READING PASSAGE:
In this case you really want the version that has '[ 0 .. 255 ] = -1,',
everything else is unreadable and difficult to easily verify.
>
> > > > I believe there is a better way to do what you want. Let me cook a PoC.
> > >
> > > I tried locally several approaches and the best I can come up with is the pre-generated
> > > (via Python script) pieces of C code that we can copy'n'paste instead of that shortened
> > > form. So basically having a full 256 tables in the code is my suggestion to fix the build
> > > issue. Alternatively we can generate that at run-time (on the first run) in
> > > the similar way how prime_numbers.c does. The downside of such an approach is loosing
> > > the const specifier, which I consider kinda important.
> > >
> > > Btw, in the future here might be also the side-channel attack concerns appear, which would
> > > require to reconsider the whole algo to get it constant-time execution.
> >
> > The array lookup version is 'reasonably' time constant.
>
> The array doesn't fit the cacheline.
Ignoring all the error characters it is 2 (64 byte) cache lines (if aligned
on a 32 byte boundary).
They'll both be resident for any sane input, I doubt an attacker can determine
when the second one is loaded.
In any case you can load both at the start just to make sure.

LISTED ENTRIES:
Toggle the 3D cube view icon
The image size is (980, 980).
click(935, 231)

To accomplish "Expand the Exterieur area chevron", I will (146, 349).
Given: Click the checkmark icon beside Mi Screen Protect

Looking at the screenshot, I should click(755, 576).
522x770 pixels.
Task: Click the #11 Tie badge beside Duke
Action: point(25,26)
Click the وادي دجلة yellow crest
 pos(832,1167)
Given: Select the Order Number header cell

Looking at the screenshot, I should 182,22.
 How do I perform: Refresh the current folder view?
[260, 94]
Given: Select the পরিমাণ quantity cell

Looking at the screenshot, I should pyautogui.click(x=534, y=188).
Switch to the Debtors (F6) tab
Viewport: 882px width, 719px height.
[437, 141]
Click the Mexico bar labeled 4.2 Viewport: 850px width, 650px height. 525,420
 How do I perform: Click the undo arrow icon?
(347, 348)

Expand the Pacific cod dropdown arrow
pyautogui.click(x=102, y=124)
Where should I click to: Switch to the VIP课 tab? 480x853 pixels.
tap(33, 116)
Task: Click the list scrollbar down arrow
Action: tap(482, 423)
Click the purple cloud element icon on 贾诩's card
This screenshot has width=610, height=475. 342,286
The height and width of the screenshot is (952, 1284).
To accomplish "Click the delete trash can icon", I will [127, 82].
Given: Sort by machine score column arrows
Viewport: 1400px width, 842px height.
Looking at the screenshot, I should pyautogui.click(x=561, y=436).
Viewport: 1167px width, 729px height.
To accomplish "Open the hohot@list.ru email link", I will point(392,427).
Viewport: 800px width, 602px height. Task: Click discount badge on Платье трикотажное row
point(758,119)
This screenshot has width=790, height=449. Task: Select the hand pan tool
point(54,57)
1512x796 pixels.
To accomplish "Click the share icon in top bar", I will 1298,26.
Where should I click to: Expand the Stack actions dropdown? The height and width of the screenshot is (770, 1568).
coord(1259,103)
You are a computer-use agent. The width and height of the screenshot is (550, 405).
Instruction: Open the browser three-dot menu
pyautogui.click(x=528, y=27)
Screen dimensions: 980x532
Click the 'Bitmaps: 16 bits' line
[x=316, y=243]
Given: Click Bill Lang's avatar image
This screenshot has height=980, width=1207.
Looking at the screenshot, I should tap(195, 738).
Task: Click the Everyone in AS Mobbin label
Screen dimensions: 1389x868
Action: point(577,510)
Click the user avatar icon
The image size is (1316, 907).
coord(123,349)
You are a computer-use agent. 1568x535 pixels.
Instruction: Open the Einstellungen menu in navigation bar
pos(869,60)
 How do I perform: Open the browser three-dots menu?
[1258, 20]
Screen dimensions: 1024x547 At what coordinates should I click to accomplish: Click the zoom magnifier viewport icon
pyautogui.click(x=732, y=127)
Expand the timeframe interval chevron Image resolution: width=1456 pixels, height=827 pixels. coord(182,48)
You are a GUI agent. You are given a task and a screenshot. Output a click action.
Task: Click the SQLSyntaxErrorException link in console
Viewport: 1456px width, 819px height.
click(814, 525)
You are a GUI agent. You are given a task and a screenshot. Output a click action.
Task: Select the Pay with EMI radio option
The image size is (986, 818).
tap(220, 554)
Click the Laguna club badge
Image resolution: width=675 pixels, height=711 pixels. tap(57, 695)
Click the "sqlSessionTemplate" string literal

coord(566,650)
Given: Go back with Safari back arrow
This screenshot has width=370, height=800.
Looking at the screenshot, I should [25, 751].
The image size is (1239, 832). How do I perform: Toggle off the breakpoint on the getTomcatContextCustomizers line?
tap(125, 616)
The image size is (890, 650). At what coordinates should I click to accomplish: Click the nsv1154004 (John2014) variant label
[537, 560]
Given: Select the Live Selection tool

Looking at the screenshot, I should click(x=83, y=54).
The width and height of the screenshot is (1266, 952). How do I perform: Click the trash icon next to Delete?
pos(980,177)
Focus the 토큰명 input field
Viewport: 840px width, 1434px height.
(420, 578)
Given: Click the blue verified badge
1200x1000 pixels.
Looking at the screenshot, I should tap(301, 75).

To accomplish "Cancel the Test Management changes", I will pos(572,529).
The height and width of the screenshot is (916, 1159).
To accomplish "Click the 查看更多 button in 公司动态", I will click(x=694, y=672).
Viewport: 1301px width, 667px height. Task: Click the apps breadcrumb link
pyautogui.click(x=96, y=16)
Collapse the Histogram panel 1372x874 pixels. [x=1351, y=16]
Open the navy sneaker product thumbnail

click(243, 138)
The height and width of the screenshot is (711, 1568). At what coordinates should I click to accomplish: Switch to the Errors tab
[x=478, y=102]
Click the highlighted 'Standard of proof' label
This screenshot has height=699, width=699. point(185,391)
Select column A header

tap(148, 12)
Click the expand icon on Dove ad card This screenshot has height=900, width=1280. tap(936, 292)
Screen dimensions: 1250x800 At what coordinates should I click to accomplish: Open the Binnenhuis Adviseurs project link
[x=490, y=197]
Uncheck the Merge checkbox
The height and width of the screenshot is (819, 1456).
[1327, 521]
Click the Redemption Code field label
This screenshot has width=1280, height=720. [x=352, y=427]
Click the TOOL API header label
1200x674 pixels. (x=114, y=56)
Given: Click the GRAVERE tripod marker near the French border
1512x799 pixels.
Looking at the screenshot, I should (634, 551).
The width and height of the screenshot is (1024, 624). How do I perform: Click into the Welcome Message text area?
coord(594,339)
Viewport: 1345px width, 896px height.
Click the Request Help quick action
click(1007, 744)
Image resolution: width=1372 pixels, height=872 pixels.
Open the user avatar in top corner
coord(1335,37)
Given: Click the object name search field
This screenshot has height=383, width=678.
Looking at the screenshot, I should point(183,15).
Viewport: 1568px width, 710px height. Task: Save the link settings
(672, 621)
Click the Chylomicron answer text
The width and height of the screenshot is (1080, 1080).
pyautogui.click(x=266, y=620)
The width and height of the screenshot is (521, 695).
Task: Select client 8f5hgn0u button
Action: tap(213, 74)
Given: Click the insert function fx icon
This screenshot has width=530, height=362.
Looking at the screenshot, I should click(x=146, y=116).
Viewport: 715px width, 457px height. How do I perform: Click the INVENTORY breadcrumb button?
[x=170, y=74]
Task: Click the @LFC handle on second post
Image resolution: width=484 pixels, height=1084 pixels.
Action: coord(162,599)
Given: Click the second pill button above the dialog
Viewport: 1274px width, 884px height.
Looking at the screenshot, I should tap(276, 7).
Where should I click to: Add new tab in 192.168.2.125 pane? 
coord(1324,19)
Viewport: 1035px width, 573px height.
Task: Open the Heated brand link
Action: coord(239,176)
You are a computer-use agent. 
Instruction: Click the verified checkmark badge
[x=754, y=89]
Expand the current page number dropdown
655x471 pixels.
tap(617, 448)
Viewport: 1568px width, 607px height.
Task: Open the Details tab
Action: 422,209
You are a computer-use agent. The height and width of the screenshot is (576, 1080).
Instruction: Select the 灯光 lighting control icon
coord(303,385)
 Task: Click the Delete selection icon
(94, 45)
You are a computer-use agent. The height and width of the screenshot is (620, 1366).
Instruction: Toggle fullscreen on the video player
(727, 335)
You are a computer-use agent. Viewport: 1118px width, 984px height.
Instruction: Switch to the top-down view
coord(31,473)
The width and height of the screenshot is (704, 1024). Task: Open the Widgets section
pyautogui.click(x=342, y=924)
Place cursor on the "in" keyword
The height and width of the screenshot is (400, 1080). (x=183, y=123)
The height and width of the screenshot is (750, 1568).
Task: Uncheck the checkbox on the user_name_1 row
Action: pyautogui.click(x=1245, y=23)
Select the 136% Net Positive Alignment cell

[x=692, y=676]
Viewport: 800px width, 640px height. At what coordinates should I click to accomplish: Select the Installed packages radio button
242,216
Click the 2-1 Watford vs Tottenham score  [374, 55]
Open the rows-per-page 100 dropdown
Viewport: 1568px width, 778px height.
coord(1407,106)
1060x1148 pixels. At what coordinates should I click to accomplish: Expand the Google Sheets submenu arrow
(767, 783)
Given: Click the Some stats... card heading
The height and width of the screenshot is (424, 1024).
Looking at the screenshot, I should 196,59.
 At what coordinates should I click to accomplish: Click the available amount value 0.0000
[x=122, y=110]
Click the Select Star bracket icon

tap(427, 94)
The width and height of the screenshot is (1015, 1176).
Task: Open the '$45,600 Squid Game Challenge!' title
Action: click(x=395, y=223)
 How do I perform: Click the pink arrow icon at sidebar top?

DIRECTIONS FOR THIS TASK: Continue the email thread above about the 256-entry lookup table, starting right after its final sentence.

FINAL ANSWER:
>
> > One option is to offset all the array entries by 1 and subtract 1 after reading the entry.
>
> Yes, I was thinking of it, but found a bit weird.
>
> > That means that the 'error' characters have zero in the array (not -1).
> > At least the compiler won't error that!
> > The extra 'subtract 1' is probably just measurable.
>
> > But I'd consider raising a bug on gcc :-)
>
> And clang? :-)
clang is probably easier to get fixed.
The warning can be disabled for 'old' compilers - only one build 'tool'
needs to detect errors.
One solution is to disable the warnings in the compilers, but get sparse
(which I think is easier to change?) to do a sane check that allows
the entire array to default to non-zero while still checking for
other errors.
> > One of the uses of ranged designated initialisers for arrays is to change the
> > default value - as been done here.
> > It shouldn't cause a warning.
>
> This is prone to mistakes when it's not the default rewrite. I fixed already
> twice such an issue in drivers/hid in the past few months.
I was thinking that if the first initialiser is [ low ... high ] = value
then it should be valid to change any value.
I'm not sure what you fixed, clearly [ 4 ] = 5, [ 4 ] = 6, is an error,
but it might be sane to allow any update of a 'range' initialiser.